Gewalt im Westjordanland: Israel zerstört Palästinenserhäuser
Laut Israel ist der Häuserabriss eine Antwort auf einen im Juni verübten Anschlag in Tel Aviv. Das Vorgehen im Westjordanland stößt auf Kritik.
taz/afp | Fast zwei Monate nach einem tödlichen Anschlag in Tel Aviv hat die israelische Armee die Wohnungen der beiden Attentäter im Westjordanland abgerissen. Wie eine Armeesprecherin mitteilte, wurden die Häuser der zwei „Terroristen“ Mohammed und Chaled Machamrah in der Region Jatta im Süden des besetzten Westjordanlands in der Nacht zum Donnerstag eingerissen.
Die beiden Cousins hatten am 8. Juni in einem beliebten Ausgehviertel von Tel Aviv vier Israelis erschossen, bevor sie von der Polizei gestellt wurden. Die zwei Attentäter und ein dritter Verdächtiger, der den Cousins die Waffen besorgt haben soll, wurden inzwischen wegen Mordes angeklagt.
Nach Angaben des israelischen Inlandsgeheimdienstes Schin Beth hatten sie die Tat nach einem Brandanschlag auf das Haus einer palästinensischen Familie im Westjordanland im Juli 2015 geplant, bei dem auch ein anderthalbjähriges Kind getötet worden war. Chaled Machamrah entschloss sich demnach dazu, sich im Fastenmonat Ramadan im Namen der Dschihadistenmiliz Islamischer Staat (IS) „an Israel zu rächen“.

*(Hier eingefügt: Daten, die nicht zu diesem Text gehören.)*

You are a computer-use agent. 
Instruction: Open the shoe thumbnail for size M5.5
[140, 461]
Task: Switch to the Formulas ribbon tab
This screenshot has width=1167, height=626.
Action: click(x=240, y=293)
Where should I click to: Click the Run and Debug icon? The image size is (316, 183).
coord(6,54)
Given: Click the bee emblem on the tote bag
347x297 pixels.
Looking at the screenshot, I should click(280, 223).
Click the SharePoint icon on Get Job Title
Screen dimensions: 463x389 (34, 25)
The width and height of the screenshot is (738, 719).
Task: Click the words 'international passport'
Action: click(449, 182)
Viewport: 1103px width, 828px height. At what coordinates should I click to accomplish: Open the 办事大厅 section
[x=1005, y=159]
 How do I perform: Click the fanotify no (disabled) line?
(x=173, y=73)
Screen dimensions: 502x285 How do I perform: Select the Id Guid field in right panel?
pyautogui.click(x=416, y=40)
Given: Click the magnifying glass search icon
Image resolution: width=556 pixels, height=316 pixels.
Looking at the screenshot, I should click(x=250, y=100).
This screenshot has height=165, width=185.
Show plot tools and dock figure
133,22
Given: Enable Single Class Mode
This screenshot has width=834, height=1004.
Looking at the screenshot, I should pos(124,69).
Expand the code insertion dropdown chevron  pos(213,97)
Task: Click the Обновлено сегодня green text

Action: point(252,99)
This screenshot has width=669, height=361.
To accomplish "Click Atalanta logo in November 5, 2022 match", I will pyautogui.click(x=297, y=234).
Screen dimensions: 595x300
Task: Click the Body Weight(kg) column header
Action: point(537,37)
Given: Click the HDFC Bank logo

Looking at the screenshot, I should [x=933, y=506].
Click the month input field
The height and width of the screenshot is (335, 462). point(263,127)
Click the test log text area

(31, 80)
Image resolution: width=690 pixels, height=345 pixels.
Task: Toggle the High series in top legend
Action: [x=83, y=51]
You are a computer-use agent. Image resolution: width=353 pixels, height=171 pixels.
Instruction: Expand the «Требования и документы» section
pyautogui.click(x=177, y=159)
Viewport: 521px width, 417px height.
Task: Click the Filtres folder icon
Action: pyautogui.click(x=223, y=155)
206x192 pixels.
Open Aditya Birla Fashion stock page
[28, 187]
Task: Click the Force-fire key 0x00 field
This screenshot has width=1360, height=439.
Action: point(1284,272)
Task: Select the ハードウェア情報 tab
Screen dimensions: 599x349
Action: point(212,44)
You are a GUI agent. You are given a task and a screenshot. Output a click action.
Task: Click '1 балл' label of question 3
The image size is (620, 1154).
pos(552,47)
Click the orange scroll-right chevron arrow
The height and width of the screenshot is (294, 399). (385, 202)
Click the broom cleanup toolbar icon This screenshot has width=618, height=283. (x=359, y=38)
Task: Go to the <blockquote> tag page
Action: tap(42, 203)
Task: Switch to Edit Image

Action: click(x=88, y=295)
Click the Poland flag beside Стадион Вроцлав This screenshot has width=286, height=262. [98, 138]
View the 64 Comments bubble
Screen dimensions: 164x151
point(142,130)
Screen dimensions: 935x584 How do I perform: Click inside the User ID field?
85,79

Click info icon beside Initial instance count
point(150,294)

Israel setzt den umstrittenen Strafabriss der Häuser oder Wohnungen von Attentätern in jüngster Zeit vermehrt als Abschreckungsmaßnahme ein und reagiert damit auf eine anhaltende Welle von Anschlägen. Kritiker bezweifeln die Rechtmäßigkeit und Wirksamkeit dieser Maßnahme, die weitere Gewaltakte provozieren könne. Amnesty International hat die Taktik in der Vergangenheit wiederholt kritisiert und fordert unter anderem mit Verweis auf die Genfer Konvention einen Stopp.
Israel und die Palästinensergebiete werden seit Oktober von einer Gewaltwelle erschüttert, bei der bislang 219 Palästinenser, 34 Israelis und vier Ausländer getötet wurden. Bei der Mehrzahl der getöteten Palästinenser handelte es sich um erwiesene oder mutmaßliche Attentäter, die zumeist Messer, teils aber auch Schusswaffen oder Autos für ihre Angriffe nutzten. Andere starben bei Protestaktionen gegen die Besatzung, die zu gewaltsamen Zusammenstößen führten.